French multinational PPR’s risk manager, Anne-Marie Fournier, says: “There has been a complete change from insurance handling to a purer form of
risk management.

Fully tailored solutions

“Risk prevention and risk mapping now form part of the tool set of modern risk managers. Meanwhile, insurance conditions have drastically changed from standard wordings to fully tailored solutions mainly based on ‘all risks’ mechanisms, as a result of pressure from risk managers.

“Better knowledge by risk managers of the exposures of their companies is enabling some to assess and potentially report to senior management on these issues. This includes presenting to audit committees and risk committees, and taking questions from the board on risks and insurance coverage.

“However, there is a need to be much more detailed in identifying and quantifying these exposures and for greater imagination relating to future exposures.”
Quite how much imagination would be required to appreciate the risks the new century presented was starkly illustrated early on the morning of 11 September 2001 when the first plane hit the Twin Towers.

For many risk managers, this event illustrated that risk was global and had wide repercussions.

Mining group Eramet’s director of risks and insurance, Gilbert Canameras, who is also Amrae president, says: “The events of 9/11 illustrated not just the dangers of terrorism risk but also the significance for other risks and for the insurance community resulting from just one event.

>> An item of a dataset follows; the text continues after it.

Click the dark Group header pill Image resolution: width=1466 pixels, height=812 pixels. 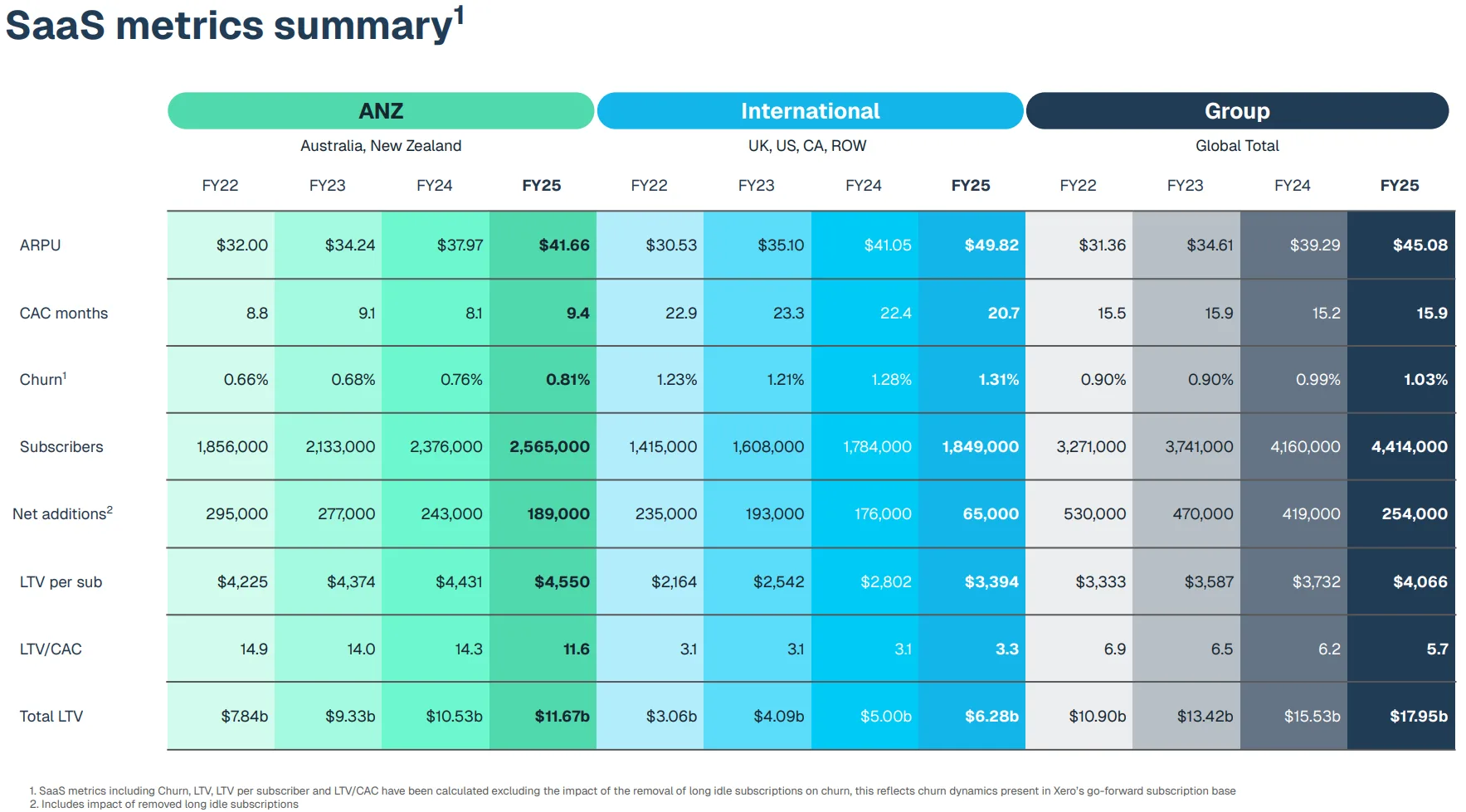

This had consequences on limits of capacity in the market.”

9/11 highlights dangers

Canameras says 9/11 highlighted the need for risk managers and their companies to diversify. “It showed the potential dangers of concentrating key assets - people, information, equipment and so on – in a single location. Similarly, the event also highlighted for risk managers the need to diversify their insurance and to use several underwriters rather than a single insurer.”

This position was repeatedly reaffirmed as the increasingly globalised world faced up to the impact of globalised risk: from war in the Middle East to tsunamis in the Pacific, nuclear accidents in Japan and terrorism in Europe. All these events exposed the fragility of companies to disruptions in their increasingly complex, just-in-time supply chains, often occurring thousands of miles away.

Airmic chairman John Hurrell says: “[The Japanese tsunami] was a wide area incident, a huge number of interconnecting aspects of society were affected, and that’s something we need to prepare for.”

“In the UK, we’ve seen similar, if far less serious, events in recent years and we should take that on board when we look at risk. We’ve had largescale floods, we had the Buncefield fire and two winters where large parts of the country have been iced out - and who knows what’s on the horizon? There could be a pandemic, more floods.

Unquantifiable threats

“The core point to take away is that each time any of these events has occurred, it has exceeded our planning by some order of magnitude. It’s time to think the unthinkable and see where that leaves us.”

That seems good advice for all risk managers as we look at a future with serious, unquantifiable threats looming large over coming decades, from climate change to the eurozone crisis, the possibility of a hard landing for the Chinese boom, social disruption across the Middle East, rising energy costs, an ageing population increasingly reliant on care from heavily indebted states, skyrocketing youth unemployment and the threat of war with Iran.

For the first time in decades, parents across the Western world can no longer be sure that their children will have better lives than them. Good risk managers are needed to negotiate a troubling uncertainty at the heart of our society.

An era of over-confidence

The Noughties were a time when many business people seemed to ignore risk. With hindsight, it’s hard to believe that we didn’t prepare better for the two great crashes of the period - the dotcom bubble and the financial crisis - as the signs were there for all to see. Every bubble that has popped and every financial mania in history has been preceded by the same symptoms: an uncritically accepted growth story, easy credit and over-borrowing, an investment boom - and lots and lots of conspicuous consumption. All of which were present in spades throughout the noughties. It seems we just refused to believe it could happen again. And again.